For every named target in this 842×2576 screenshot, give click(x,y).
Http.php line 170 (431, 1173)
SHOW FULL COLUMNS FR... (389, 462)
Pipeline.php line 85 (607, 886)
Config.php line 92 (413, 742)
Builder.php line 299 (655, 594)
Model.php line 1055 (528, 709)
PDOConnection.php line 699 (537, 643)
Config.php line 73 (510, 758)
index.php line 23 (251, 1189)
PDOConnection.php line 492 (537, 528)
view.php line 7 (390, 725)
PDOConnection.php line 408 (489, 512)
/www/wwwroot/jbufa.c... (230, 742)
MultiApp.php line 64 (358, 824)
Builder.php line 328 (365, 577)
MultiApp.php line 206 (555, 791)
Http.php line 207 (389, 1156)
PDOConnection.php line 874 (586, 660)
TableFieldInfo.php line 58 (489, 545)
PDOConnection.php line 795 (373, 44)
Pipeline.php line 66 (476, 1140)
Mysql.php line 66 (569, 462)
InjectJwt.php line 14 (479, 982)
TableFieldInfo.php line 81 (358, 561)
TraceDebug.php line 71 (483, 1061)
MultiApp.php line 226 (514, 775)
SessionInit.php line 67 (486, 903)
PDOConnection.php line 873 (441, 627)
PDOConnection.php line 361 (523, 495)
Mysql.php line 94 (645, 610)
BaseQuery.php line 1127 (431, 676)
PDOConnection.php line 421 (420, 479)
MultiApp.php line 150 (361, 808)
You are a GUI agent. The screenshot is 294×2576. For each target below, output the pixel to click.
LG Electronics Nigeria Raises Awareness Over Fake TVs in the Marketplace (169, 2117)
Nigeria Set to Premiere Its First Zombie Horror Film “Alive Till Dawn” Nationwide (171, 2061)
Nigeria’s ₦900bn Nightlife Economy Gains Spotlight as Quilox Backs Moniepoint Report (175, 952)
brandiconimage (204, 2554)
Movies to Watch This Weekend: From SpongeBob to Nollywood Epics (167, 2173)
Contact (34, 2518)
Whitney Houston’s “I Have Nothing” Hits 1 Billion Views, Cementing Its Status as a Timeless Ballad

• What is needed: Can you put all of the data above into a numbered list, one line per item and with blank lines left out?

• Task result:
1. For every named target in this 842×2576 screenshot, give click(x,y).
2. Http.php line 170 (431, 1173)
3. SHOW FULL COLUMNS FR... (389, 462)
4. Pipeline.php line 85 (607, 886)
5. Config.php line 92 (413, 742)
6. Builder.php line 299 (655, 594)
7. Model.php line 1055 (528, 709)
8. PDOConnection.php line 699 (537, 643)
9. Config.php line 73 (510, 758)
10. index.php line 23 (251, 1189)
11. PDOConnection.php line 492 (537, 528)
12. view.php line 7 (390, 725)
13. PDOConnection.php line 408 (489, 512)
14. /www/wwwroot/jbufa.c... (230, 742)
15. MultiApp.php line 64 (358, 824)
16. Builder.php line 328 (365, 577)
17. MultiApp.php line 206 (555, 791)
18. Http.php line 207 (389, 1156)
19. PDOConnection.php line 874 (586, 660)
20. TableFieldInfo.php line 58 (489, 545)
21. PDOConnection.php line 795 (373, 44)
22. Pipeline.php line 66 (476, 1140)
23. Mysql.php line 66 (569, 462)
24. InjectJwt.php line 14 (479, 982)
25. TableFieldInfo.php line 81 (358, 561)
26. TraceDebug.php line 71 (483, 1061)
27. MultiApp.php line 226 (514, 775)
28. SessionInit.php line 67 (486, 903)
29. PDOConnection.php line 873 (441, 627)
30. PDOConnection.php line 361 (523, 495)
31. Mysql.php line 94 (645, 610)
32. BaseQuery.php line 1127 (431, 676)
33. PDOConnection.php line 421 (420, 479)
34. MultiApp.php line 150 (361, 808)
35. You are a GUI agent. The screenshot is 294×2576. For each target below, output the pixel to click.
36. LG Electronics Nigeria Raises Awareness Over Fake TVs in the Marketplace (169, 2117)
37. Nigeria Set to Premiere Its First Zombie Horror Film “Alive Till Dawn” Nationwide (171, 2061)
38. Nigeria’s ₦900bn Nightlife Economy Gains Spotlight as Quilox Backs Moniepoint Report (175, 952)
39. brandiconimage (204, 2554)
40. Movies to Watch This Weekend: From SpongeBob to Nollywood Epics (167, 2173)
41. Contact (34, 2518)
42. Whitney Houston’s “I Have Nothing” Hits 1 Billion Views, Cementing Its Status as a Timeless Ballad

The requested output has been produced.